Both the White House's plan and senators' plan include $160 billion to expedite and expand the distribution of vaccines, COVID testing and PPE.
Both plans also include additional stimulus checks, but it's $1,400 in the Biden plan versus $1,000 in the GOP plan. Republicans also want to make the stimulus checks available to fewer Americans by tightening the income restrictions.
Unemployment benefits would be extended beyond March in both proposals, but less generously in the Republican proposal. The American Rescue Plan calls for increase the federal supplemental benefit to $400 and extend it through September; the GOP plan would extend a $300 weekly payment through the end of June.

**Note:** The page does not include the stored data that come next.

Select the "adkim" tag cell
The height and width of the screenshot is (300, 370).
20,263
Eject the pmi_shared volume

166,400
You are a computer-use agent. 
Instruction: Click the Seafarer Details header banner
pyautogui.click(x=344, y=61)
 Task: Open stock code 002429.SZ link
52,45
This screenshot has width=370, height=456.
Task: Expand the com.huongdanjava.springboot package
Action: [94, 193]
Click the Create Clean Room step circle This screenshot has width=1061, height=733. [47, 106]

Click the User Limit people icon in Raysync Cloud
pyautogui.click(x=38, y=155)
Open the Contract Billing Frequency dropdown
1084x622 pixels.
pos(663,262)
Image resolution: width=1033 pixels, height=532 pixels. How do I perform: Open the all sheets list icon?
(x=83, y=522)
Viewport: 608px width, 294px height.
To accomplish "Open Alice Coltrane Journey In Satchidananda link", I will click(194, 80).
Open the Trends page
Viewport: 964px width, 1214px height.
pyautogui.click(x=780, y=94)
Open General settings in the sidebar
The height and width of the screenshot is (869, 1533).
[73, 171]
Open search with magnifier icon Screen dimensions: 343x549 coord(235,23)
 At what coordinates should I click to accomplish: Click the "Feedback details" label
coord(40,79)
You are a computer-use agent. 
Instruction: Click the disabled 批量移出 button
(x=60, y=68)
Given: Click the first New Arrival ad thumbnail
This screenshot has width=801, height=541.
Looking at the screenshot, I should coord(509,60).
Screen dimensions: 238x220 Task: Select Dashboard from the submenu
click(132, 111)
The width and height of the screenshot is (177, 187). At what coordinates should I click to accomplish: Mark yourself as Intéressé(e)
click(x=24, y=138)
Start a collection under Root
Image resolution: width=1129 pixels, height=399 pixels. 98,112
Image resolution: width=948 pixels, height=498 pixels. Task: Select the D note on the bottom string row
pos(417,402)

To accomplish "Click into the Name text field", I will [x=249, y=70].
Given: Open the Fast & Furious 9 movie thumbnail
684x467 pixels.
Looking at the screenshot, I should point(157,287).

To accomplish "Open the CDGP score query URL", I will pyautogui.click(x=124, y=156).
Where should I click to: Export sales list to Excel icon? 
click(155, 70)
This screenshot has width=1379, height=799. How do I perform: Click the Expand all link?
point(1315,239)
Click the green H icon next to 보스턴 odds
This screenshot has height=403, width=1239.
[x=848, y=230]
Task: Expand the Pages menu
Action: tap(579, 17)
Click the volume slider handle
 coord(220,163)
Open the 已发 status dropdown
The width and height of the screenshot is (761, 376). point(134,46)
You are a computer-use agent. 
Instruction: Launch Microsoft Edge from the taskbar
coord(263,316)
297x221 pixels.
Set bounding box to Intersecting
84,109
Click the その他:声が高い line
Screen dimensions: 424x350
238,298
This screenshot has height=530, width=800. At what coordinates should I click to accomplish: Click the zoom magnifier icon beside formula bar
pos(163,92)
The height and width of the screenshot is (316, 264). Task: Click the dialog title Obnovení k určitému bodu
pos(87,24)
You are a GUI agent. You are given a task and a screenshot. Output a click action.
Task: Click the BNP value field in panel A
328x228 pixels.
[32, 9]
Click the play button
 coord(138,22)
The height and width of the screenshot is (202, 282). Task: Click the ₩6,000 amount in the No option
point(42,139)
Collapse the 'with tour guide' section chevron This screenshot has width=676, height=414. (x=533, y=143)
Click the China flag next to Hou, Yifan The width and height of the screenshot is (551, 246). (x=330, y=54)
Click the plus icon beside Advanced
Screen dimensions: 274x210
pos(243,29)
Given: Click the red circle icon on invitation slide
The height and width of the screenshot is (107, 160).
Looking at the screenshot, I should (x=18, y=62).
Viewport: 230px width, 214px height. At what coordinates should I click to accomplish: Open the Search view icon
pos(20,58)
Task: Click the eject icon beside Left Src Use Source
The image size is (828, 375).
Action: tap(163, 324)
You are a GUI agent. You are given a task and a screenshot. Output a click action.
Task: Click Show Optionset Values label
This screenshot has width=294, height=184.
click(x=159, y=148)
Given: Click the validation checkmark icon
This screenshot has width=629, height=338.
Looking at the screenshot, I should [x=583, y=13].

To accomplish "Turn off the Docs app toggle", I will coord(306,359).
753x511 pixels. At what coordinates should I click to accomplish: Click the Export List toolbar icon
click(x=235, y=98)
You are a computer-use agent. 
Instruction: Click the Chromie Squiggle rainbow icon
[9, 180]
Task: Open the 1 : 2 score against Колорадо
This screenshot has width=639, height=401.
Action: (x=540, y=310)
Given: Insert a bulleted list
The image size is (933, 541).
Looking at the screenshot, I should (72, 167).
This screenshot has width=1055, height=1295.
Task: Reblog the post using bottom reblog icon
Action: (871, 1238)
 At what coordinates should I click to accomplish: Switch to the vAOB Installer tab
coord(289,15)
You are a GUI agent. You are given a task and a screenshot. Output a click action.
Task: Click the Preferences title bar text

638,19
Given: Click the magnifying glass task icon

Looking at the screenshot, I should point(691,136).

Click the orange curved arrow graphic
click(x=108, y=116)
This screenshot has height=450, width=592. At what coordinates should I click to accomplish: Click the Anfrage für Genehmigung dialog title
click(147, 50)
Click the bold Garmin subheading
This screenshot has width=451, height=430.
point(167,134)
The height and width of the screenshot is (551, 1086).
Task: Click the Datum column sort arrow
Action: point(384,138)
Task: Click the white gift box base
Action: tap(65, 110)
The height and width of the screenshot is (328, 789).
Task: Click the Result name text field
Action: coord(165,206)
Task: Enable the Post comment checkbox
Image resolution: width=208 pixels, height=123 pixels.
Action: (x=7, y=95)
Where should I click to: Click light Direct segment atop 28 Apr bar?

The president and Democrats include additional aid for state and local governments in their plan as well as, an increase in the federal minimum wage to $15 an hour. The Republican plan includes neither.
The price tag of the president's plan has been put at $1.9 trillion; the GOP plan comes in at about $618 billion. Republicans said the president's plan is too big but he disagrees.
"The risk is not that it is too big," said White House Press Secretary Jen Psaki. "The risk is that it is too small and that remains his view and one he'll certainly express today."
With control of the House, Senate, and the White House, Biden and the Democrats could pass most of this without any Republican buy-in. Monday afternoon's meeting could go a long way toward determining if they will.